Testo fornito:
****
Furono decine le officine pompeiane a conduzione familiare che sotto Augusto vennero costrette a interrompere la produzione di garum – la saporitissima salsa di cui erano ghiotti i romani, ottenuta mettendo a macerare pesce azzurro trattato con sale e aromi – perché la concorrenza dei grandi produttori spagnoli e la politica dell’imperatore a favore di mega-impianti per la fabbricazione della specialità li stava riducendo sul lastrico.
Pare di ritrovarsi di fronte a una spregiudicata e attualissima operazione di speculazione finanziario-industriale. Eppure tutto accadeva a Pompei ben duemila anni fa. E tuttavia la storia non finisce con una catena di fallimenti ante litteram perché lo spirito di sopravvivenza e di adattamento spinse i pompeiani a riciclarsi trasformando in osterie, tabernae e locande, con ingresso sul fronte strada, quei locali che prima erano fabbriche di garum. Tanto più che l’area era super frequentata, considerata la prossimità di Porta Stabia e la vicinanza del Teatro Grande.
A scoprire questa nuova tessera dello spaccato storico – scientifico di Pompei è stato un pool internazionale di scienziati che, coordinato da Steven Ellis, archeologo e professore di Archeologia all’università di Cincinnati, nell’Ohio, e coadiuvato dall’assistente Giuseppe Di Martino, sta passando al setaccio una intera insula.
****
Dati dell'esercizio:

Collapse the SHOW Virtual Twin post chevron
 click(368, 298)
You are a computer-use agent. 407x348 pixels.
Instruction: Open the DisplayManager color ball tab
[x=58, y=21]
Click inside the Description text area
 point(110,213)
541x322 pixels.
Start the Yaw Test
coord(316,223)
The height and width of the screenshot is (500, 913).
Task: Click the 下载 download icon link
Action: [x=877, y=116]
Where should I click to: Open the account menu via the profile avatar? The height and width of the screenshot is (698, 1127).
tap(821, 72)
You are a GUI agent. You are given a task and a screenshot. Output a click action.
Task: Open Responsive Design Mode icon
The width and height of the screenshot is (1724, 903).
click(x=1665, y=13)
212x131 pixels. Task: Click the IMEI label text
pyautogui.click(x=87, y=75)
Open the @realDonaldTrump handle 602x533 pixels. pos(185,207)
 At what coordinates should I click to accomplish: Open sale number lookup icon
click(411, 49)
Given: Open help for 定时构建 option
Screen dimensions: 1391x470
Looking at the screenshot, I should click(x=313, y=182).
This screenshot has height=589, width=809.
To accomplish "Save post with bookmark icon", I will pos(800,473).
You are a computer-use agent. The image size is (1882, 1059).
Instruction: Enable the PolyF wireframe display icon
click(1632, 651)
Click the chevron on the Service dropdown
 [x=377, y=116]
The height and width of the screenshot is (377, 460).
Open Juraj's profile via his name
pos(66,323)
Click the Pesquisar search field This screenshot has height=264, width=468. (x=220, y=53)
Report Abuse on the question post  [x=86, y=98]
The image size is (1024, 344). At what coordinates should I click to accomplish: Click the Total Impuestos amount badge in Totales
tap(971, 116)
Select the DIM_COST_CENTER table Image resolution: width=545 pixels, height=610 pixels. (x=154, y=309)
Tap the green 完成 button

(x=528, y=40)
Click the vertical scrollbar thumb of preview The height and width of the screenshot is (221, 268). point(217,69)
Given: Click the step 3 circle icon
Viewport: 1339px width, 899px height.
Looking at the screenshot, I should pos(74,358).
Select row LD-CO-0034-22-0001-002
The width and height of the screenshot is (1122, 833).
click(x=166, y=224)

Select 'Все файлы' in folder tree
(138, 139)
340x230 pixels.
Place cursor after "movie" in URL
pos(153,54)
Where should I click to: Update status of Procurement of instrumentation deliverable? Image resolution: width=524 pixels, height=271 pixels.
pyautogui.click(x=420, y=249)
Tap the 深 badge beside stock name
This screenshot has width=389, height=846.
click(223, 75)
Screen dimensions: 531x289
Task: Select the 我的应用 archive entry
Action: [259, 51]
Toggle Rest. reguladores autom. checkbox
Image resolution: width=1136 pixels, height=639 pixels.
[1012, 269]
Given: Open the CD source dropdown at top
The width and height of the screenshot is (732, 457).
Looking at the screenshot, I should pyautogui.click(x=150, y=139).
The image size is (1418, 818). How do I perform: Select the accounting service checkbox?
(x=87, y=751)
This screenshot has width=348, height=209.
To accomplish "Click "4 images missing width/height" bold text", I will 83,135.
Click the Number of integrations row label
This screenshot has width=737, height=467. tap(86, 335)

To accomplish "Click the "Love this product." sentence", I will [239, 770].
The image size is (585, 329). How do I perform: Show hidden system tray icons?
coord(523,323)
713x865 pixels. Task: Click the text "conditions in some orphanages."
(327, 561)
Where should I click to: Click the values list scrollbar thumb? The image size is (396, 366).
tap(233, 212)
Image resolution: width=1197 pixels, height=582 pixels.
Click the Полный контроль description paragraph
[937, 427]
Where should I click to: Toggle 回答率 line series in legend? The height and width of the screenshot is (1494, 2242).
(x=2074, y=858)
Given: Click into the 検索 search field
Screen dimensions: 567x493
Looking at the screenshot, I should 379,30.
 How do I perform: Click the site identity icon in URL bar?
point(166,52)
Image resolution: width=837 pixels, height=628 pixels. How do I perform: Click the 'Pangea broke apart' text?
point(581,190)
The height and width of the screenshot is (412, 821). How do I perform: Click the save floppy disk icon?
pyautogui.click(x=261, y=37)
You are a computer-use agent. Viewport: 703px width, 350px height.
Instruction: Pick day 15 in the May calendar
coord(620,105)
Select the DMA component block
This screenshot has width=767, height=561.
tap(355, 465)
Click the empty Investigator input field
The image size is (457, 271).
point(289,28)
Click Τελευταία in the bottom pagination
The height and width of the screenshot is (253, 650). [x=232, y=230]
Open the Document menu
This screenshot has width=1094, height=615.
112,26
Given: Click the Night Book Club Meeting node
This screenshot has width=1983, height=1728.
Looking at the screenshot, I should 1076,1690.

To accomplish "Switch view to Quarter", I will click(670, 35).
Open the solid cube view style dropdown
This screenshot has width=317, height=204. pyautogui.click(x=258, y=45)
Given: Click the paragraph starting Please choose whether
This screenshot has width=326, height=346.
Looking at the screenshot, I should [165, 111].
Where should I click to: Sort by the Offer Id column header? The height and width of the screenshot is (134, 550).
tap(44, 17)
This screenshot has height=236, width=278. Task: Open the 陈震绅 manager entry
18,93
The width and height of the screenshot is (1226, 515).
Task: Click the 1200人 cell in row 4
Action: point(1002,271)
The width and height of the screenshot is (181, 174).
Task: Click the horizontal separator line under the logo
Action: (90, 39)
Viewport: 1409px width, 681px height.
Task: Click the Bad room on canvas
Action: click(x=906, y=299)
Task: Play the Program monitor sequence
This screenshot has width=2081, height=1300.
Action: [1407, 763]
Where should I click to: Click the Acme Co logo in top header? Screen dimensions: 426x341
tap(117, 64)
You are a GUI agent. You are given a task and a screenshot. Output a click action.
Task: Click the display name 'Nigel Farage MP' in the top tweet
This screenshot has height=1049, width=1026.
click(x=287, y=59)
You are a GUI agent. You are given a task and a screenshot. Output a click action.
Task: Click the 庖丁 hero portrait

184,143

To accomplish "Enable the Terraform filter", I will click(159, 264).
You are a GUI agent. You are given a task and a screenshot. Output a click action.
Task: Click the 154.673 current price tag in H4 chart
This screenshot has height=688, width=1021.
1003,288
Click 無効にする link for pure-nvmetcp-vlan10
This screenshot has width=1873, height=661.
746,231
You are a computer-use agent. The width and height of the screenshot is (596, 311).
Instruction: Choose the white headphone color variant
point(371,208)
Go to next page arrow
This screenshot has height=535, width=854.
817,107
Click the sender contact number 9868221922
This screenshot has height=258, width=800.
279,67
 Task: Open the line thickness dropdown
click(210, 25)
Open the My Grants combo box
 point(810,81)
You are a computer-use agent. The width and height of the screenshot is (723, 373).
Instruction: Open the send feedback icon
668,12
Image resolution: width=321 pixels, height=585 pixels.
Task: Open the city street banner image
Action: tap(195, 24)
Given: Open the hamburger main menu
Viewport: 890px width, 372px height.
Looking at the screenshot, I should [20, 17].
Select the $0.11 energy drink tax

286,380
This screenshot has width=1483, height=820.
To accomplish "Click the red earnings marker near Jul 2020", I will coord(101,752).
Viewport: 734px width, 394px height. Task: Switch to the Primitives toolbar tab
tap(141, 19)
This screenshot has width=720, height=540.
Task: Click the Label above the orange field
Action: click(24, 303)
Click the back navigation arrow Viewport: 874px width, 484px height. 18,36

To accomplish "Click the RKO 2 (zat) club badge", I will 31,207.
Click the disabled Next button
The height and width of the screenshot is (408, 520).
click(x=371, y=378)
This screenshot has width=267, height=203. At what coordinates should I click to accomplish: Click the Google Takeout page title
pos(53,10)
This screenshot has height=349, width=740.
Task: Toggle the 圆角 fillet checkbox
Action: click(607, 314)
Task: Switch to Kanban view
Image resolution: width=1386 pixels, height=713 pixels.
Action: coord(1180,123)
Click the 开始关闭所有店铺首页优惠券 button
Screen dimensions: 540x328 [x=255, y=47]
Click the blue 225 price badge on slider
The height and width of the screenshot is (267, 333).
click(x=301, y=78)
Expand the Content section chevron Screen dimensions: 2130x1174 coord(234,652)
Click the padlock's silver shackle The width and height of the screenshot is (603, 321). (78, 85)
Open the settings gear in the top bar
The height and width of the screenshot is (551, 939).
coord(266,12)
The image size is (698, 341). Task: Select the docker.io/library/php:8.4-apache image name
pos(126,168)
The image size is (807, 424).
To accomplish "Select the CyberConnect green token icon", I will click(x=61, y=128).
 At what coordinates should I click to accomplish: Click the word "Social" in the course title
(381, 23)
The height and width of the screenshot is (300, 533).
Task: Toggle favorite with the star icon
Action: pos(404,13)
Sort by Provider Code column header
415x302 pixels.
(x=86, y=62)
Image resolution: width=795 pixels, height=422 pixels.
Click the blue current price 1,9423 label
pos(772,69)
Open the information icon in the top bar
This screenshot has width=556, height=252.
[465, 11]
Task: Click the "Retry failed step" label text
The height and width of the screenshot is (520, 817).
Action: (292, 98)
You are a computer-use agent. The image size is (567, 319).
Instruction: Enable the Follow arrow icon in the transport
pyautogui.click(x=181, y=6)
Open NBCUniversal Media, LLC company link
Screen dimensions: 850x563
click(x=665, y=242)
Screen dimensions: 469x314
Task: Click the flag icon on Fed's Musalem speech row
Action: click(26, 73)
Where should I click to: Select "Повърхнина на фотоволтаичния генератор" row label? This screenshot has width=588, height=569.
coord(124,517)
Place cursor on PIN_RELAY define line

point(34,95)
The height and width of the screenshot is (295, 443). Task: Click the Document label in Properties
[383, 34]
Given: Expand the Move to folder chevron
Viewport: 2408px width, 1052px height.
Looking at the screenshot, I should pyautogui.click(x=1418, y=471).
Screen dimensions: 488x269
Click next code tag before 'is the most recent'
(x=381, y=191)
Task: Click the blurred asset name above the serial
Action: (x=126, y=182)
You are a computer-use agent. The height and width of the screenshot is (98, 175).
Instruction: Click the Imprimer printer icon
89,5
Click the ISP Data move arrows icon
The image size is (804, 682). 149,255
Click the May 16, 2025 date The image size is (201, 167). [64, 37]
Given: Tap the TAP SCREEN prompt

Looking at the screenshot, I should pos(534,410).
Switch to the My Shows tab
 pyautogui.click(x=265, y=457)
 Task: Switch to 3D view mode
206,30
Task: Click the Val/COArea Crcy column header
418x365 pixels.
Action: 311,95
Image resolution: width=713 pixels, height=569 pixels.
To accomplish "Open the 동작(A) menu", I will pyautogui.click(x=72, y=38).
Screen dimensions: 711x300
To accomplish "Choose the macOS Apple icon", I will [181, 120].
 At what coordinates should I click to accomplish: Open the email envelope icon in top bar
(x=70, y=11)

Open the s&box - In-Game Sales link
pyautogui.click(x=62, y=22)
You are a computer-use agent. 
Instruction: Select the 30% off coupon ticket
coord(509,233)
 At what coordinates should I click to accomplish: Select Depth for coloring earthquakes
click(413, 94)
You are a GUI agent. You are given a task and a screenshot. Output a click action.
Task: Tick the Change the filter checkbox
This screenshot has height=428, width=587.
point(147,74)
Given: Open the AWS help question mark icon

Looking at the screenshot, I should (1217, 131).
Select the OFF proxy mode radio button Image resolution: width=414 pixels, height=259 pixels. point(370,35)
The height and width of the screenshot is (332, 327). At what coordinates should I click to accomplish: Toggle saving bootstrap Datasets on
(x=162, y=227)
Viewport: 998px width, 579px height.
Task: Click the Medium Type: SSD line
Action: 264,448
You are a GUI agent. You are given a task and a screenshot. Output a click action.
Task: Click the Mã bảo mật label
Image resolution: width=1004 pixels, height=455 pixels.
****
Compiti da svolgere:
#1 Trascriva senza alcuna modifica le righe dei record dalla riga che contiene "Given: Click the paragraph" fino alla riga che contiene "tap(117, 64)", entrambe comprese.
#2 Prosegua il testo sulle officine pompeiane di garum a partire dal punto in cui si interrompe.
Il testo e i record costituiscono materiali distinti.

Le risposte:
#1
Given: Click the paragraph starting Please choose whether
This screenshot has width=326, height=346.
Looking at the screenshot, I should [165, 111].
Where should I click to: Sort by the Offer Id column header? The height and width of the screenshot is (134, 550).
tap(44, 17)
This screenshot has height=236, width=278. Task: Open the 陈震绅 manager entry
18,93
The width and height of the screenshot is (1226, 515).
Task: Click the 1200人 cell in row 4
Action: point(1002,271)
The width and height of the screenshot is (181, 174).
Task: Click the horizontal separator line under the logo
Action: (90, 39)
Viewport: 1409px width, 681px height.
Task: Click the Bad room on canvas
Action: click(x=906, y=299)
Task: Play the Program monitor sequence
This screenshot has width=2081, height=1300.
Action: [1407, 763]
Where should I click to: Click the Acme Co logo in top header? Screen dimensions: 426x341
tap(117, 64)

#2
Il progetto «Porta Stabia», sottolinea Ellis, «punta sia ad analizzare e ricostruire il microcosmo civile e sociale costituito venti secoli fa dagli abitanti e dalle botteghe situate in prossimità di quello che era uno dei principali ingressi commerciali di Pompei sia a metterlo in relazione con il sistema di sviluppo socio economico del Mediterraneo».
Attraverso Porta Stabia, difatti, a dorso di muli o asini, entravano in città le merci arrivate sin sotto le mura con i grossi e pesanti carri (in passato sono stati individuati locali e stallaggi per mulattieri e animali) per i quali era oltremodo difficoltoso muoversi all’interno del tessuto urbano. Oltretutto, la pendenza stradale, da quel lato, era meno faticosa tanto per gli animali da soma quanto per gli schiavi che lavoravano in quel settore.
I saggi e le ricerche hanno dunque consentito di individuare almeno due manifatture casalinghe di garum situate nello spazio di pochi metri.
Gli scavi hanno poi permesso di riportare alla luce reperti e ceramiche che erano utilizzate sia nelle comuni abitazioni sia nelle botteghe commerciali. Ancora, una indagine del suolo antico ha fatto ritrovare le tracce fossili di un albero risalente al V secolo avanti Cristo e una cisterna pubblica per l’approvvigionamento idrico dell’area.
I dati più interessanti, tuttavia, sono quelli che scaturiranno dall’analisi dei resti organici e del cibo trovati nelle domus e nelle osterie.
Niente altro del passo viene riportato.